Help for nuke test workers expedited
Thursday, Oct. 3, 2002 | 9:53 a.m.
Dorothy Clayton, widow of a Nevada Test Site worker, has been waiting two years to receive benefits promised by the Energy and Labor departments.
She's still waiting.
Clayton's claim is one of nine filed by the families of former or deceased Test Site workers. While conducting nuclear weapons experiments 65 miles northwest of Las Vegas, the employees were possibly exposed to radiation dust and beryllium, a metal.
Sen. Harry Reid, D-Nev., has taken steps to speed things up.
After inquiring with the Labor Department, which is investigating the claims, Reid's office found that 8,000 claims are backlogged, because the National Institutes of Occupational Safety and Health had only three workers to review them.
In the 2003 Labor Department appropriations bill, Reid inserted language that ensures at least 75 employees are hired to review the claims, the senator's spokeswoman Tessa Hafen said. All of the claims are expected to be reviewed in less than a year.

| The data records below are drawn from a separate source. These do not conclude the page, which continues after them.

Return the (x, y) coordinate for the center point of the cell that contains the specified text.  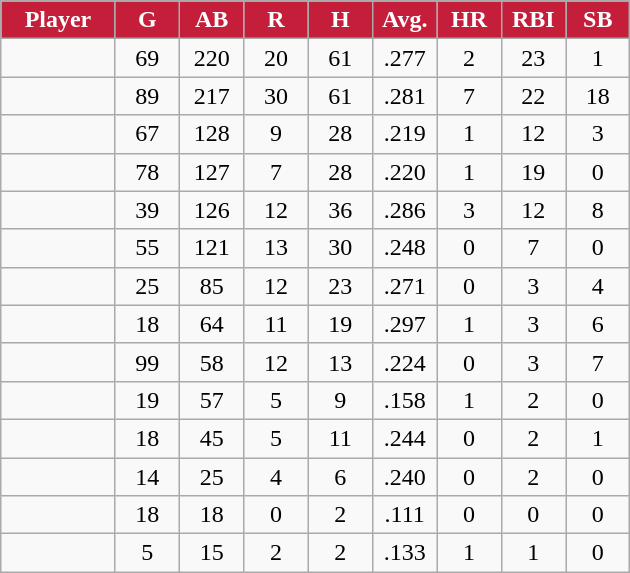
45 (211, 438)
217 (211, 96)
78 (147, 172)
220 (211, 58)
36 (340, 210)
55 (147, 248)
.277 (404, 58)
57 (211, 400)
39 (147, 210)
G (147, 20)
22 (533, 96)
15 (211, 553)
89 (147, 96)
.111 (404, 515)
HR (469, 20)
14 (147, 477)
.219 (404, 134)
58 (211, 362)
99 (147, 362)
.220 (404, 172)
.224 (404, 362)
121 (211, 248)
.248 (404, 248)
.158 (404, 400)
127 (211, 172)
67 (147, 134)
Avg. (404, 20)
RBI (533, 20)
AB (211, 20)
.133 (404, 553)
.240 (404, 477)
.271 (404, 286)
SB (598, 20)
85 (211, 286)
128 (211, 134)
64 (211, 324)
8 (598, 210)
.297 (404, 324)
20 (276, 58)
H (340, 20)
R (276, 20)
.286 (404, 210)
126 (211, 210)
Player (58, 20)
.244 (404, 438)
69 (147, 58)
.281 (404, 96)
For the text-containing cell, return its midpoint in [x, y] coordinate format. 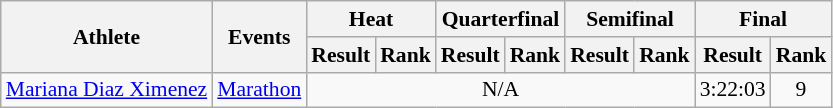
9 [802, 90]
Athlete [107, 36]
Marathon [259, 90]
Events [259, 36]
Final [764, 19]
Semifinal [630, 19]
N/A [500, 90]
Mariana Diaz Ximenez [107, 90]
Quarterfinal [500, 19]
3:22:03 [733, 90]
Heat [370, 19]
Output the [X, Y] coordinate of the center of the cell containing the given text.  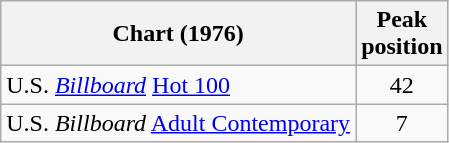
Peakposition [402, 34]
U.S. Billboard Adult Contemporary [178, 123]
42 [402, 85]
7 [402, 123]
U.S. Billboard Hot 100 [178, 85]
Chart (1976) [178, 34]
Pinpoint the cell where the given text exists, returning its (x, y) midpoint coordinate. 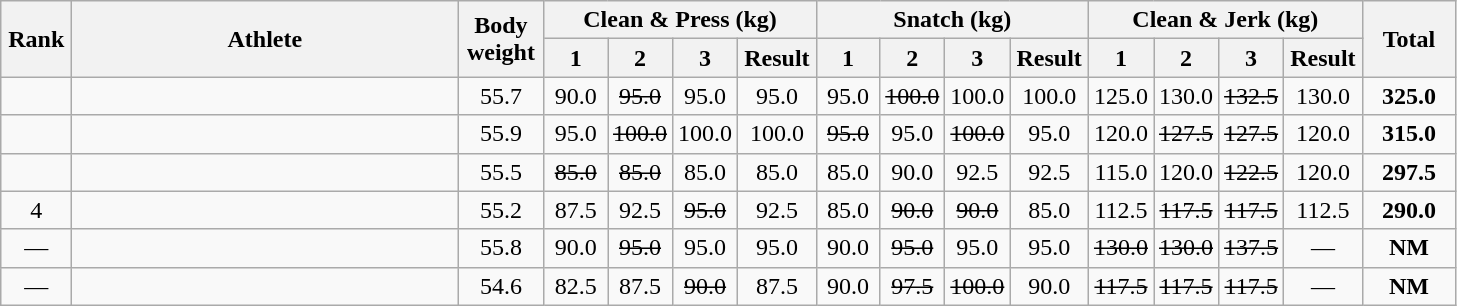
54.6 (501, 286)
Snatch (kg) (952, 20)
325.0 (1409, 96)
55.9 (501, 134)
Rank (36, 39)
Athlete (265, 39)
290.0 (1409, 210)
Clean & Press (kg) (680, 20)
Total (1409, 39)
Body weight (501, 39)
122.5 (1252, 172)
97.5 (912, 286)
115.0 (1120, 172)
55.7 (501, 96)
137.5 (1252, 248)
125.0 (1120, 96)
297.5 (1409, 172)
55.2 (501, 210)
315.0 (1409, 134)
82.5 (576, 286)
55.5 (501, 172)
4 (36, 210)
132.5 (1252, 96)
Clean & Jerk (kg) (1225, 20)
55.8 (501, 248)
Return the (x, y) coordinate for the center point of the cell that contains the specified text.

"It's a bureaucratic process and it is taking longer than expected," Hafen said.
Glenn Clayton died in June 1999 after suffering from six forms of cancer. The government said in a letter Dorothy received this week that his lung cancer and his bladder cancer could have been caused by radiation exposure.
Another widow, Alma Mosley, has also been waiting since the compensation program was approved by Congress in 2000.
"We are deeply disappointed with the process because she has been waiting for over 23 years for this to be done," said her son Leonard Mosley. "My mother is very frustrated. She really doesn't know what to do next."
Nationwide the department has approved more than 34,000 claims and paid out $353 million to nuclear industry workers and their families from a $1.7 billion federal fund.
The claims that have been approved in Tennessee, Ohio and Kentucky for former Energy Department workers were processed because their exposure records had been destroyed, Hafen explained. Under the compensation bill those federal employees who could not prove their exposure receive a lump sum payment of $150,000 and medical screening.
In the case of Test Site workers who wore badges that detected some radiation, records have to be reviewed, she said.
The DOE, under the Clinton administration, admitted responsibility for exposing nuclear workers to dangerous substances.